Can our family lawyer be involved?
As the student conduct process is an administrative one, rather than a legal one, lawyers are not permitted during the process. Legal procedures are different from the administrative student conduct process, and advice you receive from your attorney is likely to be inaccurate not applicable. A student may consult an advisor if he or she has questions or concerns about the disciplinary process. A student conduct advisor is a member of the University community (typically a faculty or staff member). A list of our current, trained student conduct advisors is available here.

 

My son or daughter was arrested in Newark and received Probation Before Judgment from the city court. How does that work and can it be removed?
Probation Before Judgment is a program that allows a first-time offender to avoid a permanent record. Provided a student is not arrested again during the period of PBJ, the conviction record may be expunged. Specific questions regarding eligibility for this program and the expunging of the record should be referred to Alderman’s Court #40 or a Delaware attorney. Further information regarding the PBJ program may be found at the Delaware State Court's website.

 

What if a situation is being handled through the courts as well as the University? Isn't that double jeopardy?
This is not a situation of double jeopardy, which prohibits a person from being tried twice in a court of law for the same crime, for two reasons: 1) an alleged violation of the Code of Conduct (the Off Campus Violation Policy) is not a crime; and 2) the student is being held accountable for his or her behavior through an administrative hearing process, not a criminal trial. While both the criminal charges and the Code of Conduct violation both ultimately have stemmed from one incident, the jurisdiction, procedures, and penalties for each are distinct and separate.

 

What if my son or daughter is not satisfied with the outcome of the case?
If a student accepts responsibility for violating the Code of Conduct during the pre-hearing, the case is closed and no further options are available. If a student is found responsible for violating the Code of Conduct in an Administrative Hearing, he or she may exercise the right of appeal. The appeal process is handled by the Appellate Board, which is comprised of students, faculty and professional staff. The Appellate Board meets regularly throughout the semester to review all written information available in a case. The Appellate Board may support the outcome and sanctions determined by hearing officer, may lessen the sanctions applied by a hearing officer (but may not increase them) or may recommend the case be re-opened.
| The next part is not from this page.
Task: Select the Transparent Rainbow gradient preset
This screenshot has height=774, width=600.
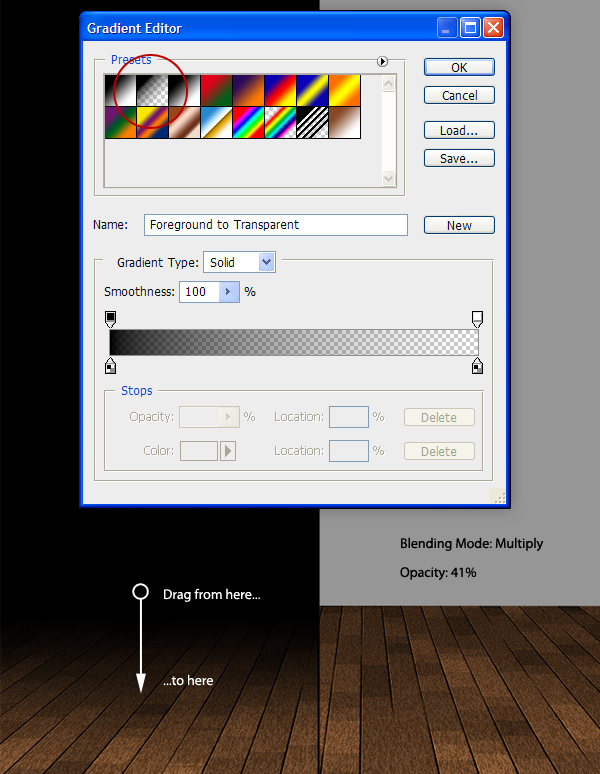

In all situations, the decision made by the Appellate Board is final and no further appeal is available.

 

What can we as parents do to help?
The most important thing you can do is talk with your son or daughter. Be very clear with him or her about what you expect regarding learning from the experience and what you hope he or she will do in the future. It’s also a good idea to check in regularly with your son or daughter about all things college-related – classwork, study habits, roommates, social activities. A well-rounded and academically-focused student is less likely to get into trouble. Resist the urge to jump in your car and drive to campus to “fix” every problem that arises. As was stated earlier, college is an opportunity for students to spread their wings, learn about independence and problem-solving and mature into an adult citizen. Offer support and suggestions, so your son or daughter learns how to solve and resolve situations on his or her own.